### Exercise aim
Return the part of the article on New York hotel foreclosures that begins at the words "The COVID-19 pandemic" and stops after the words "50% in 2020.", copied without any change.

### Passage for review
Industry Leaders: New York Hotels Facing Foreclosures as Business Still In Doldrums

Industry Leaders: New York Hotels Facing Foreclosures as Business Still In Doldrums

The COVID-19 pandemic has shaken the hospitality and travel industry and turned businesses upside down.

By Christy Gren

November 13, 2020

 

New York hotels are facing an immediate crisis with a wave of foreclosures due to COVID-19. The year-over-year revenue per available room, a metric used to gauge hotel occupancy health, has decreased 50% in 2020.

Nearly 25% of hotels are at risk of foreclosures, according to a recent report. According to a hotel trade group, roughly 2 million jobs have also been lost, with the economic impact on the industry being “nine times greater” than the September 11 attacks.

New York, the city that epitomizes business and movers and shakers, is witnessing a crisis in the lodgings industry. Four out of five properties with commercial mortgage bonds are under threat of being unable to meet their loan obligations.

New York hotels in need of help from foreclosures

New York hotels, which are swimming in nearly $4bn mortgages that are bundled into commercial mortgage-backed securities (CMBC), are facing a grim future. There are an estimated 700 hotels in New York, with nearly 130,000 rooms. Analysts say the city anyway had an oversupply of rooms, which has been compounded by the present situation.

### Data listing
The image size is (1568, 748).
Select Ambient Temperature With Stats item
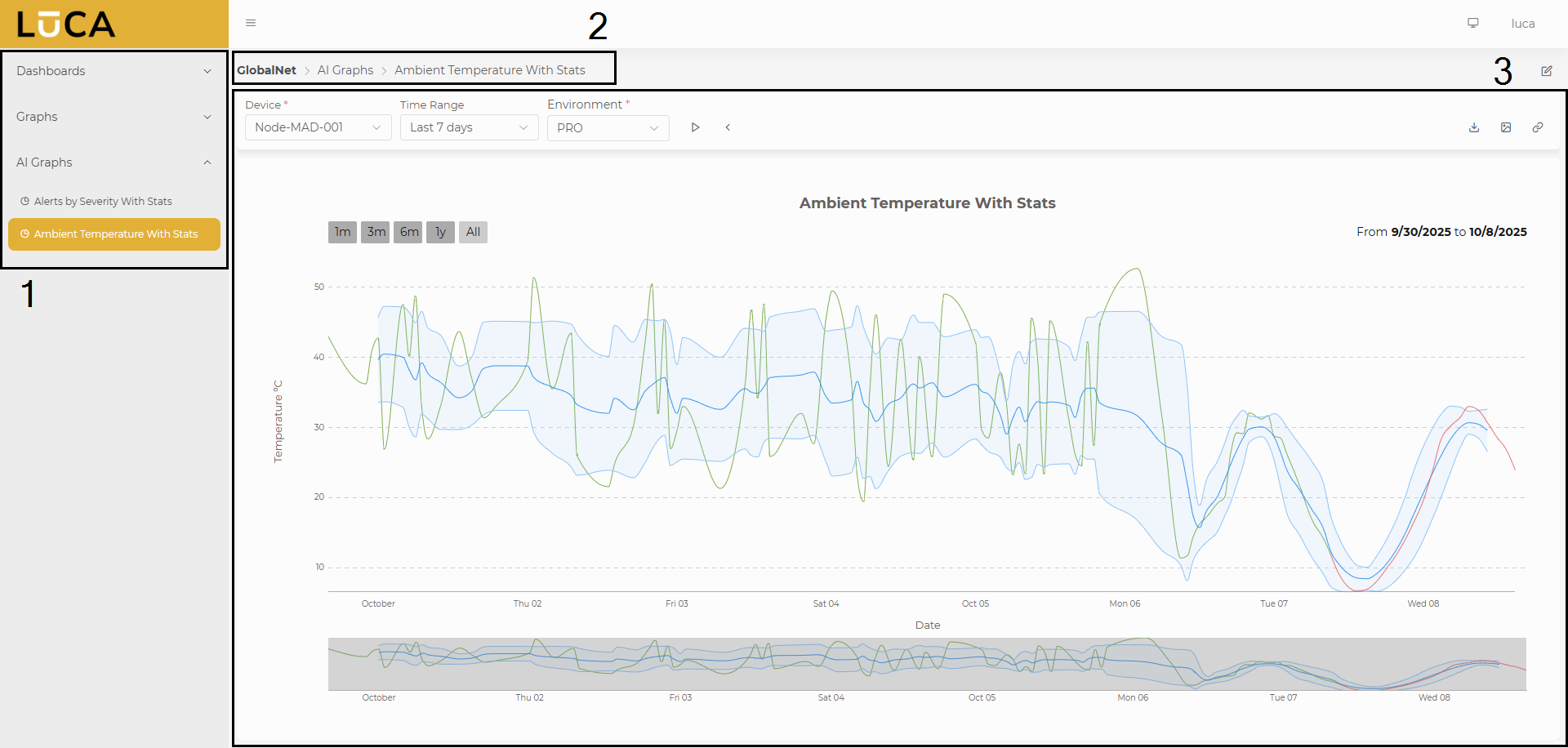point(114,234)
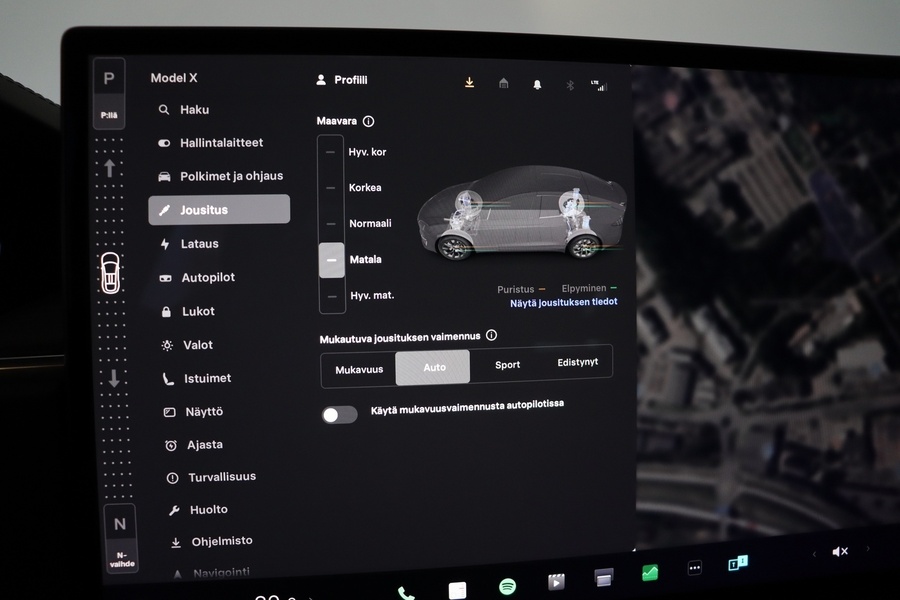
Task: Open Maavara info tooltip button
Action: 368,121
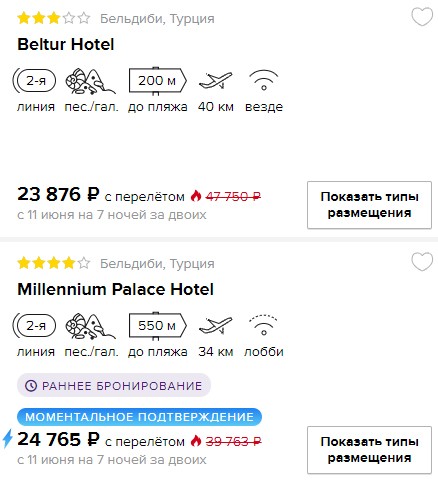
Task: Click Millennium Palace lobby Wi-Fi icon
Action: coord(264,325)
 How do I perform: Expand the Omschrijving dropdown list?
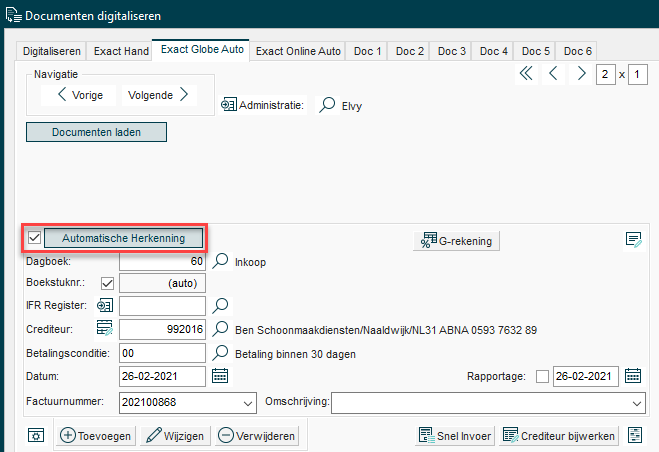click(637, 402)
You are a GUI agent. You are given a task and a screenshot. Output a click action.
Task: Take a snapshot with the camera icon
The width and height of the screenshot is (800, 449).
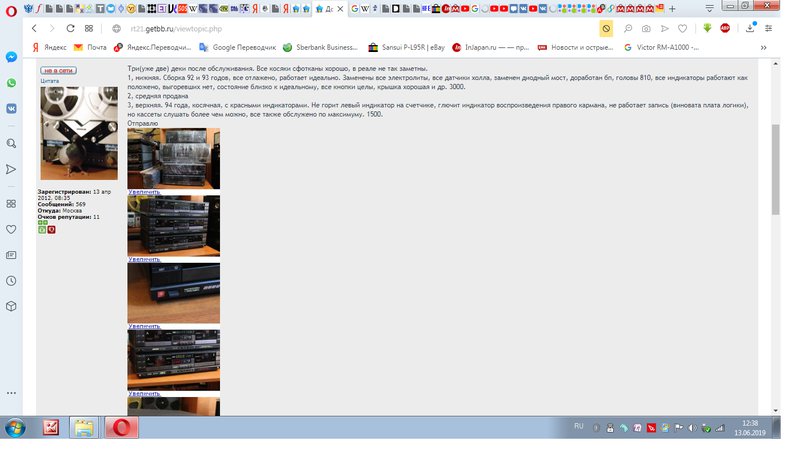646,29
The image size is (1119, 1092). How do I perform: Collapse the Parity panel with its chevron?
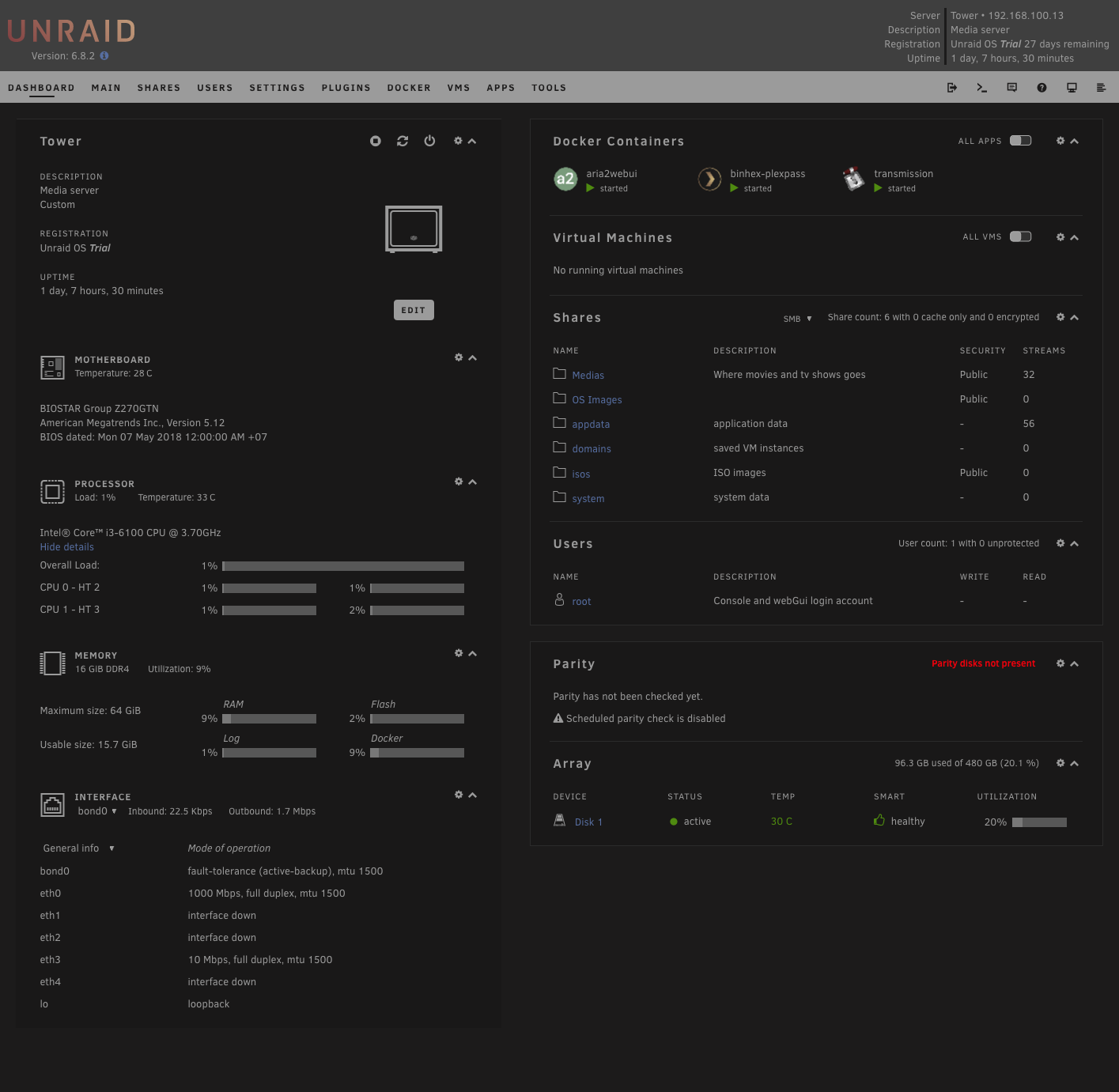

### Answer box
The COVID-19 pandemic has shaken the hospitality and travel industry and turned businesses upside down.

By Christy Gren

November 13, 2020

 

New York hotels are facing an immediate crisis with a wave of foreclosures due to COVID-19. The year-over-year revenue per available room, a metric used to gauge hotel occupancy health, has decreased 50% in 2020.